EXERCISE TEXT:
Start of Block
A study of over 350 families in Spain who had children from two different schools asked parents, children, and adolescents to rate their happiness levels – and the results showed that parents frequently underestimate how happy their children are.
The study also revealed that parents over-estimate the happiness of their younger children, but assess their teenagers as much more glum than they actually are. Laura Donnelly of The Telegraph reports that researchers said the discrepancies could stem from parents giving children happiness scores based on their own feelings.
This is referred to as “egocentric bias,” and it means that parents often rely on their own emotions when they are assessing their family’s happiness levels. When parents have reached the limit with their moody teens, they assume their teens are unhappy when the teens are actually just grumpy, the research suggested.
End of Block
INPUT DATA:
Start of Block
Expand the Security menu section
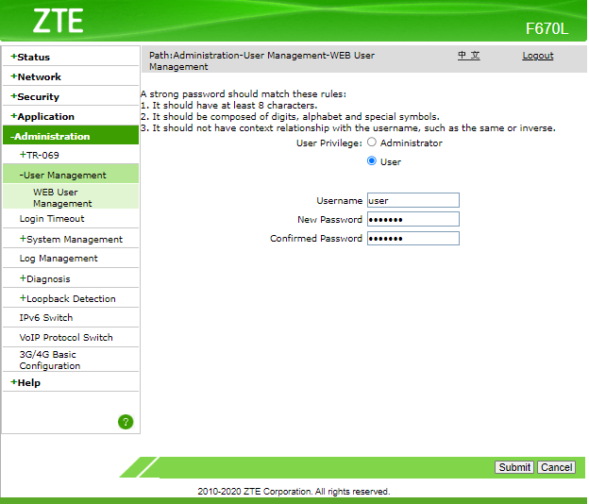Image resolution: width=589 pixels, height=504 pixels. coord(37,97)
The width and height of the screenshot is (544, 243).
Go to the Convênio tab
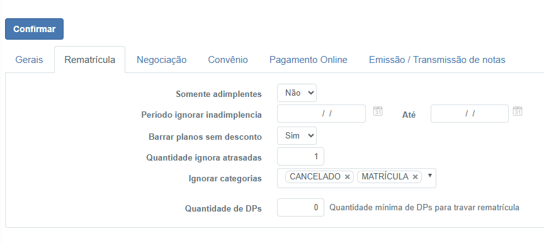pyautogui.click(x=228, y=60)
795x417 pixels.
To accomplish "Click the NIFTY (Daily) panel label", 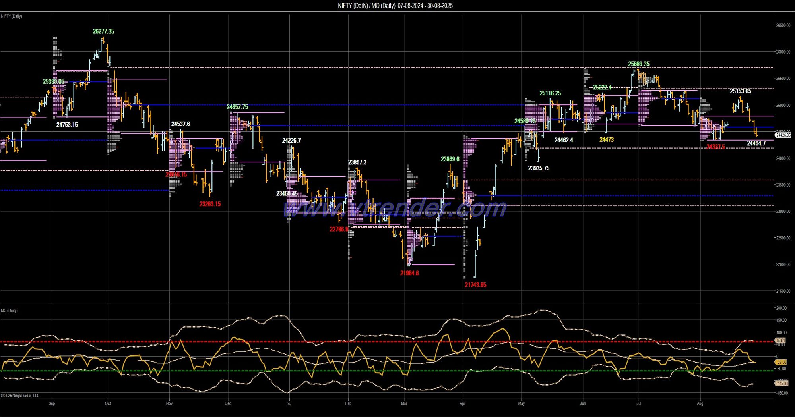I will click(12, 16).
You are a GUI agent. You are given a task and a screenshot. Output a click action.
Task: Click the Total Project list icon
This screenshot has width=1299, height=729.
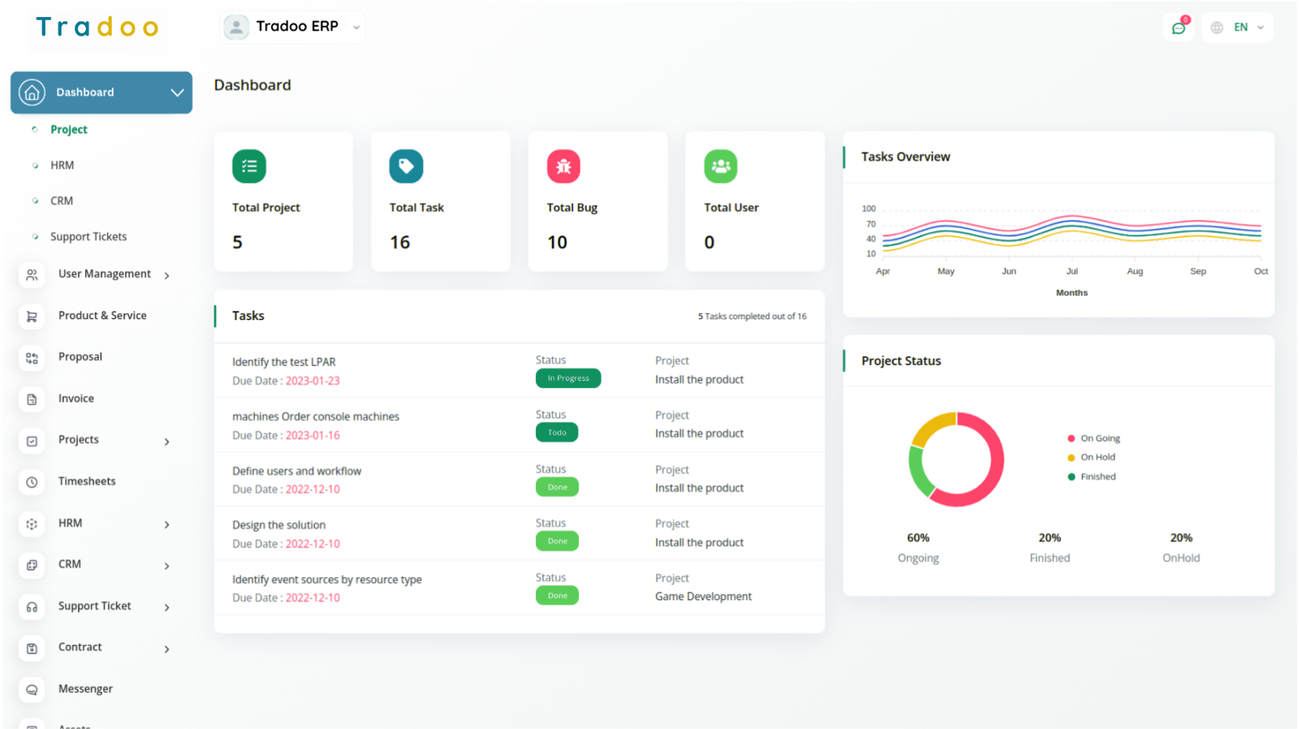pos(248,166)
End of Block
Start of Block
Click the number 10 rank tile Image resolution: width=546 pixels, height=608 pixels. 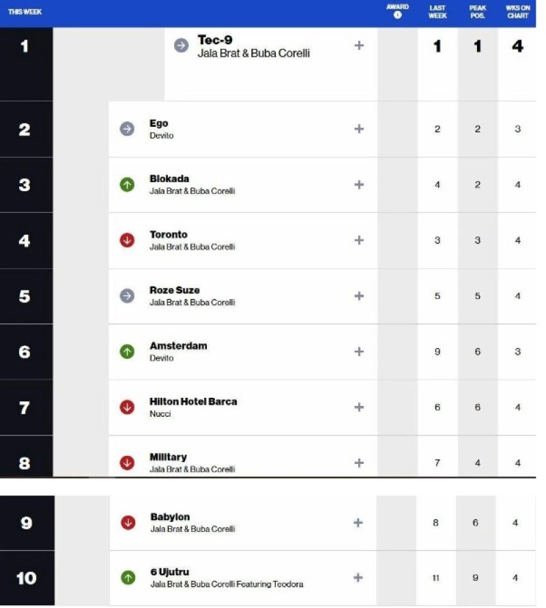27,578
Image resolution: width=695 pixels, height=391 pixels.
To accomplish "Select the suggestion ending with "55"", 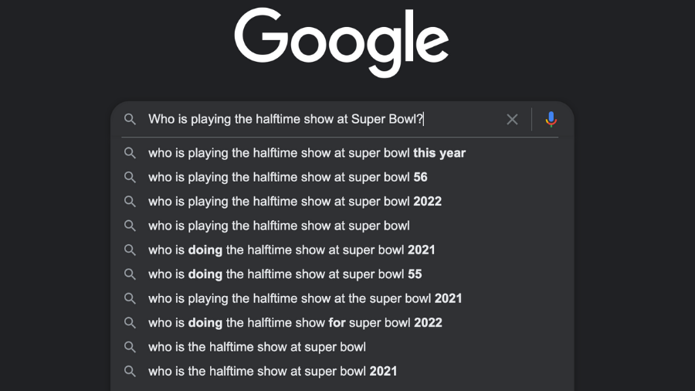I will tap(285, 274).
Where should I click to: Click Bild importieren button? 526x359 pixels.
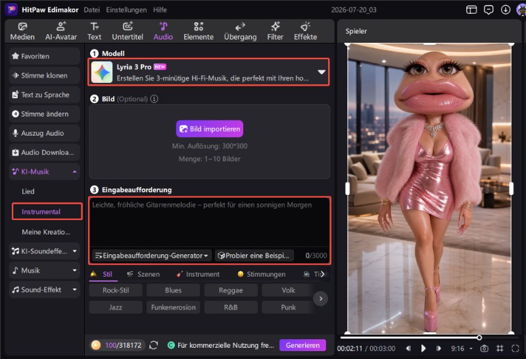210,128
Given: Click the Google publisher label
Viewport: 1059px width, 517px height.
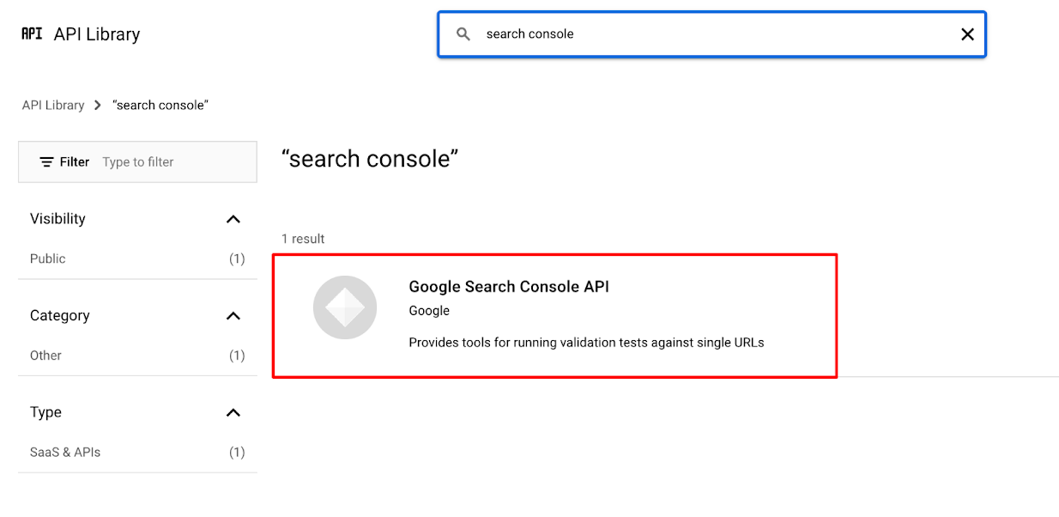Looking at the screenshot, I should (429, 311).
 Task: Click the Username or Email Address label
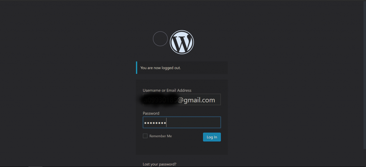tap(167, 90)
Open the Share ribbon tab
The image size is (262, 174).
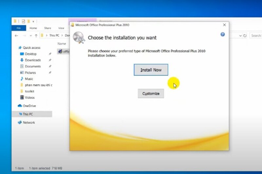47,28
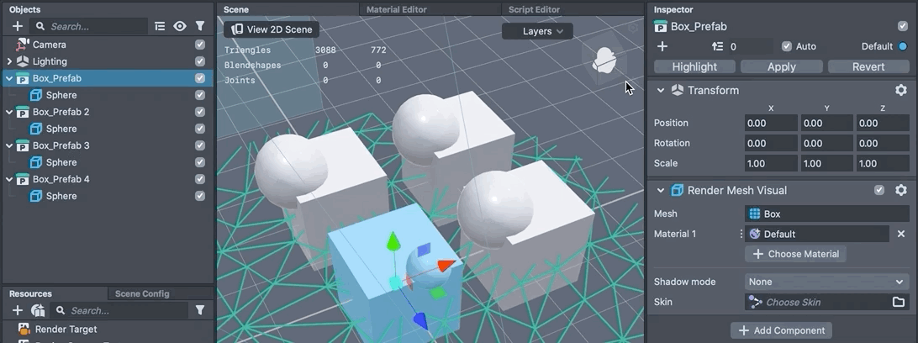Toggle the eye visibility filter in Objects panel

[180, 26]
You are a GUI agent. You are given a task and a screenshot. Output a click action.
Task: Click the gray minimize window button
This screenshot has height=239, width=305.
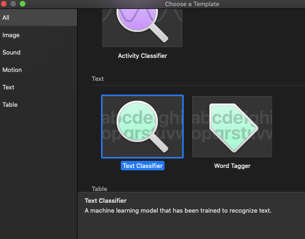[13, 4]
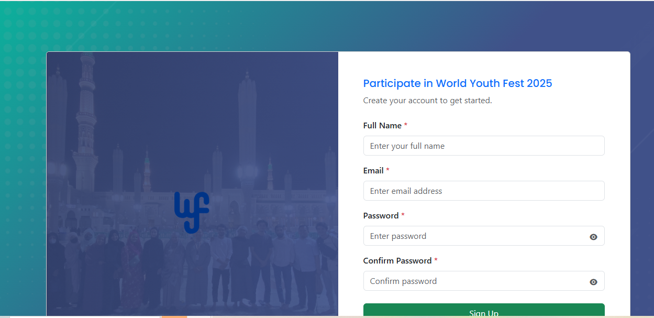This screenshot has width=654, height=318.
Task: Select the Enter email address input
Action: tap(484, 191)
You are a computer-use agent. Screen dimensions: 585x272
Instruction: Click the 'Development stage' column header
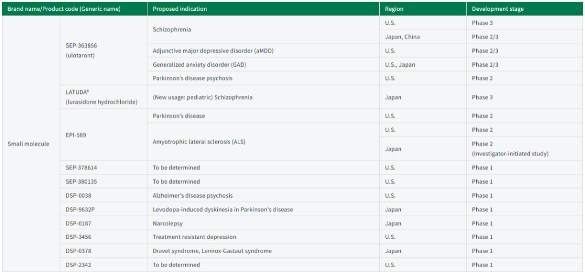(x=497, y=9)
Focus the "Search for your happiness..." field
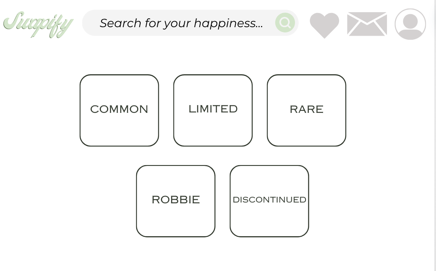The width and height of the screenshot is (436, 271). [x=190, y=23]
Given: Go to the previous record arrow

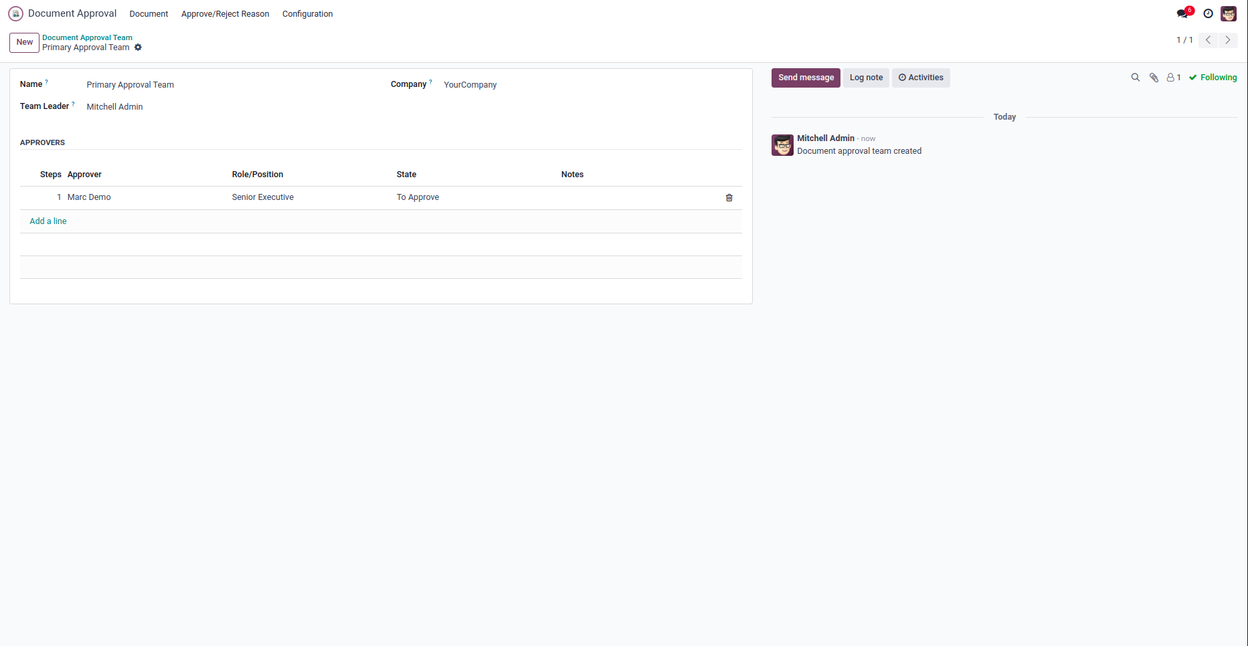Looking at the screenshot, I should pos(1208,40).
End of Block
PROMPT 1:
The passage on how parents judge their children's happiness names the groups the study asked to rate their happiness levels. List every one of those groups.
PROMPT 2:
Write the next part of the passage on how parents judge their children's happiness, starting after its final sentence.

RESPONSE BOX 1:
- parents
- children
- adolescents

RESPONSE BOX 2:
The study was published in the Journal of Experimental Child Psychology. Researchers believe it can provide valuable information that could actually improve parent-child relationships. Dr. Belen Lopaz-Perez, a Postdoctoral Research Fellow in Developmental and Social Psychology at Plymouth University and the author of the study, said:
“Studying informants’ discrepancies and the relationship between parents’ and children’s self-reports on happiness is vital to determine whether parental report is valid.”
Not only can misunderstandings between parents and their children occur when there is an inability to correctly read a child’s happiness, but the proper emotional support to attend to a child’s needs may not be given. But a study in 2013 found that 183 arguments occur per year between the average teenage girl and her mother, along with 164 door slammings, 257 fights with siblings, and 127 fights with friends.
Other studies have found that there may be biological reasons for some adolescent behavior, particularly when it comes to sleep patterns. Research done at Oxford University discovered that students do better in class in the afternoon because their “body clocks” are programmed two hours later than the “clocks” of the rest of the population.
Some scientific evidence shows that sulkiness could be attributed to adolescent hormonal changes., and tests have shown that the ability to empathize is not fully developed until a child reaches adulthood. A study that scanned the brains of teenagers, produced at Cambridge University, found that teens rarely use the part of the brain that analyzes the emotions and thoughts of others.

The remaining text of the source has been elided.